United States v. Lee, No. 10-10403 (9th Cir. 2012)
Annotate this CaseDefendant was convicted of distributing crack cocaine in violation of 21 U.S.C. 841. At issue was whether the district court erred by sentencing defendant as a career offender under U.S.S.G. 4B1.1 based on his two prior convictions under California Health and Safety Code 11352(a). The court held that the government had not satisfied its burden of showing that one of these two convictions qualified as a predicate offense and remanded for the district court to reconsider defendant's offender status.

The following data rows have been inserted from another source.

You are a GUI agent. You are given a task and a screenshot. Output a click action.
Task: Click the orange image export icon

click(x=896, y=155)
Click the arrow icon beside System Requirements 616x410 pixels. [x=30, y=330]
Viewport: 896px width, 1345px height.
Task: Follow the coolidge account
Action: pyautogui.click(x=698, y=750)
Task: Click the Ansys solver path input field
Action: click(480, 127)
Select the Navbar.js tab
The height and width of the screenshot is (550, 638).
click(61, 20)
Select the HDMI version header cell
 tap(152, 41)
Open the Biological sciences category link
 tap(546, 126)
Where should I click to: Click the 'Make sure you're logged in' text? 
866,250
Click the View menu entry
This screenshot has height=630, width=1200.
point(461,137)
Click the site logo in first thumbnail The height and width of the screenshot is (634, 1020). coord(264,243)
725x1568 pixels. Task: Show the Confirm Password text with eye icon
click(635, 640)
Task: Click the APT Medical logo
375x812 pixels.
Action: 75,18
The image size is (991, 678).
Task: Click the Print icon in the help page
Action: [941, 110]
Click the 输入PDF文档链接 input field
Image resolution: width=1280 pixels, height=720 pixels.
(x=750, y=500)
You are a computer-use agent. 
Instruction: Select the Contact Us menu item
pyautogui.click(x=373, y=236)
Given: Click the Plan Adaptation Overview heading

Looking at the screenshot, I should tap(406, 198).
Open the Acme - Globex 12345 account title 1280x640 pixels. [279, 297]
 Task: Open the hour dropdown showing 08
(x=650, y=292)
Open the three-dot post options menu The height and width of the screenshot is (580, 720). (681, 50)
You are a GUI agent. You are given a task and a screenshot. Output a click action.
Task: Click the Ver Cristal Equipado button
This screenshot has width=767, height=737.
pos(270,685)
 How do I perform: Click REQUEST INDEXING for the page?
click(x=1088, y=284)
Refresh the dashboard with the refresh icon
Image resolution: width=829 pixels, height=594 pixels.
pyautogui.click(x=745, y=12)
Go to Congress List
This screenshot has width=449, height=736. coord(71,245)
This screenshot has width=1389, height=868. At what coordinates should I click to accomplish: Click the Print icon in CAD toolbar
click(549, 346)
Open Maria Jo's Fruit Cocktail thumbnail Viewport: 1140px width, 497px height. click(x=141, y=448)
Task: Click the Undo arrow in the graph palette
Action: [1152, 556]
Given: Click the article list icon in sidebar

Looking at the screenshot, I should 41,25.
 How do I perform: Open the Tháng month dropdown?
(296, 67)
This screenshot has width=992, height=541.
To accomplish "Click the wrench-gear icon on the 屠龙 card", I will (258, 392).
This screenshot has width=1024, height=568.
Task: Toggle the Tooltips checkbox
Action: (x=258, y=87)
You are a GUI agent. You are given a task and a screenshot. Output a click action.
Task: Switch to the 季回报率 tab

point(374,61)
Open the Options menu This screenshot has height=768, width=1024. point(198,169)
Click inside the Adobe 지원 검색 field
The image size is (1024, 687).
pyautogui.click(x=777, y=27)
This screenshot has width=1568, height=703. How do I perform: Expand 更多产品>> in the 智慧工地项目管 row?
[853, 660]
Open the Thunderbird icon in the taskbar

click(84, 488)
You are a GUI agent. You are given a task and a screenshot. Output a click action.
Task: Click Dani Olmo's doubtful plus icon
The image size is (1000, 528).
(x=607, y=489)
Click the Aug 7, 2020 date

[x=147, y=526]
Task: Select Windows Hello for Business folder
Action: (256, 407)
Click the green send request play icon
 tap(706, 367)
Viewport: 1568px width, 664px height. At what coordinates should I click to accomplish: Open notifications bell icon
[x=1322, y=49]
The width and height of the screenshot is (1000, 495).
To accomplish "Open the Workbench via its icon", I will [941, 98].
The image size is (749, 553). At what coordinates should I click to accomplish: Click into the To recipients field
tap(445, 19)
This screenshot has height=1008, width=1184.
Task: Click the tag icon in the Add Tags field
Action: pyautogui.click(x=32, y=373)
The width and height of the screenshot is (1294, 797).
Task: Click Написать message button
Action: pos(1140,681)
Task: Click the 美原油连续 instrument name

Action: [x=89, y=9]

Court Description: Criminal Law. The panel vacated a sentence and remanded in a case in which the district court sentenced the defendant as a career offender under U.S.S.G. § 4B1.1 after concluding that his two prior convictions under California Health & Safety Code § 11352(a) qualified as controlled substance offenses. Applying the modified categorical approach, the panel held that the record is inconclusive as to whether the defendant’s San Francisco § 11352(a) conviction was a controlled substance offense, where one of the theories charged in the conjunctively-phrased charging document – transportation of cocaine – would not qualify. Regarding the defendant’s Alameda County § 11352(a) conviction, the panel held that neither the sentencing court’s failure to state on the record special findings regarding probation eligibility, nor an abstract of judgment reciting the name of the violated statute, undermines the proof of the defendant’s conviction for selling or offering to sell cocaine base, where the indictment explicitly charged the defendant with “sell[ing] or offer[ing] to sell” cocaine base, and the minute order from the change of plea hearing states that the defendant pled guilty to the violation of § 11352(a) “as charged in the indictment.” The panel remanded for the district court to consider whether the defendant’s convictions under California Penal Code §§ 69 and 243.1 constitute predicate offenses that, in conjunction with his Alameda County conviction, would qualify him as a career offender.